The nullification of Homa Bay Governor Cyprian Awiti might humble the abrasive politician known for his broadsides on the podium.
Jamawego aka Akuba is not a stranger to controversy and fires back as much as he gets.
The governor, in mid-2016, was invited to launch a borehole that the county government had reportedly drilled at a cost of Sh11 million.
The occasion attracted a number of villagers who came to witness flowing tap water. He gave a fiery speech about his government working for residents and proceeded to cut a ribbon to officially launch the borehole.
He turned on the tap and water gushed as county workers clapped. It took a drunk man to point out to the governor that the tap was connected to a water bowser that was hidden behind a building.
There was no borehole and millions of taxpayers’ money was sunk in a non-existent borehole.
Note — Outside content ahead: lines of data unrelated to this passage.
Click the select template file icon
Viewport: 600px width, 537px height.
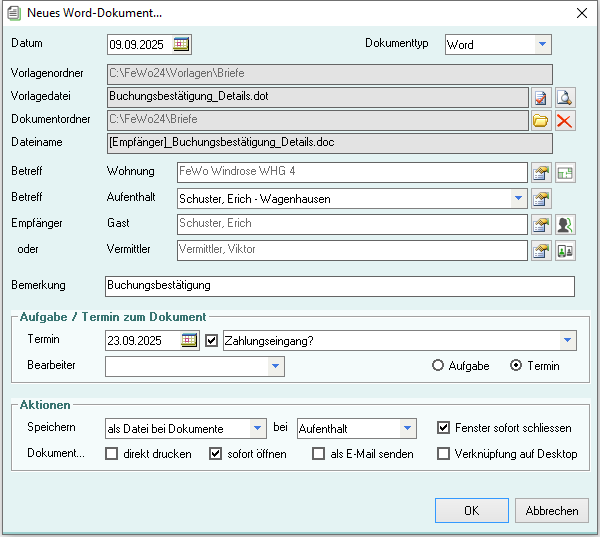point(541,97)
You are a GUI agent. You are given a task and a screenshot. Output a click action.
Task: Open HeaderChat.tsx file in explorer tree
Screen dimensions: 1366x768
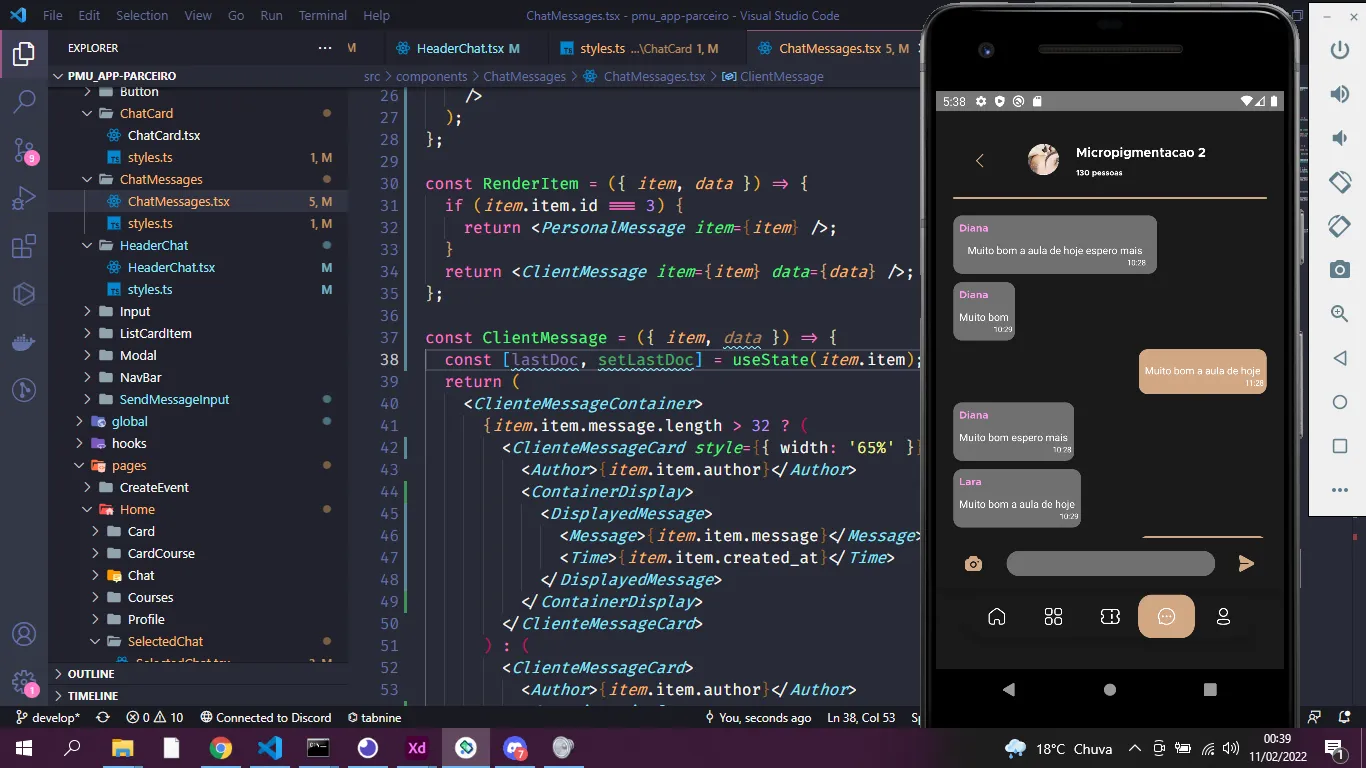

The governor, in his usual abrasive nature, hurled unprintable abuses at his minister for Water before storming out of the venue.
This was one of the very many incidents in Homa Bay County under the leadership of Cyprian Awiti.
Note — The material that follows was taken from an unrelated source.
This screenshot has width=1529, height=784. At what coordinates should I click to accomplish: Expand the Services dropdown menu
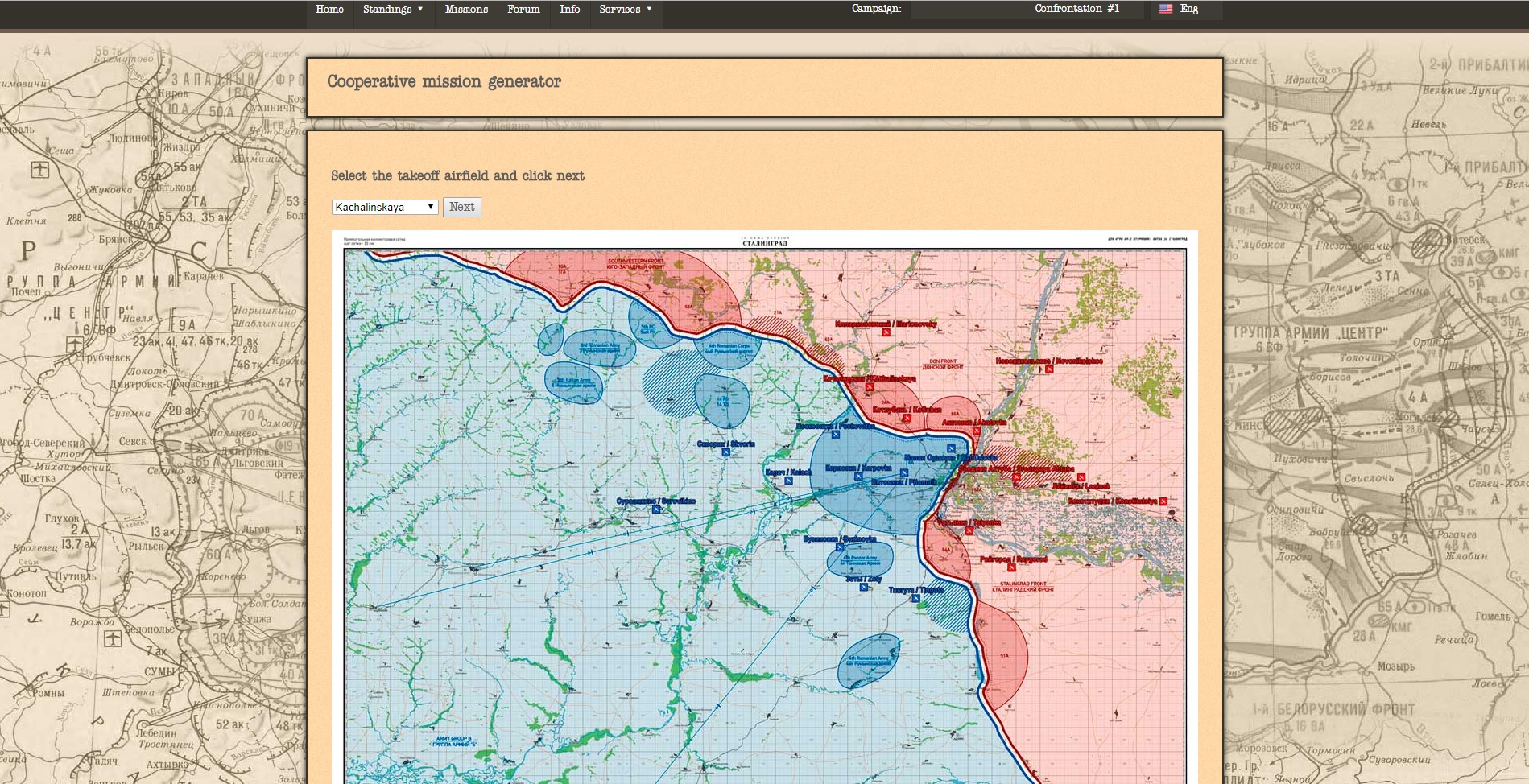626,10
Two months to elections, two residents of Homa Bay County filed a case in the High Court seeking to compel the Ethics and Anti-Corruption Commission (EACC) to institute criminal charges against the governor.
The petitioners, Michael Kojo Otieno and Samora Machel Alosi, claimed massive financial impropriety by Awiti and some county executives.
They claimed that Sh100,000 was allegedly used to transport sports equipment from a sports shop in
Nairobi, yet no such equipment was purchased or transported.
The petitioners further alleged that there were sub-standard, ghost, and fake projects in which the public had lost billions of shillings. They said the projects included water projects, roads, hospitals and sports.
In one incident, cash close to Sh200 million was paid to an ‘investor’ as equity contribution for the proposed Agricity project- which now seems to be but a dream.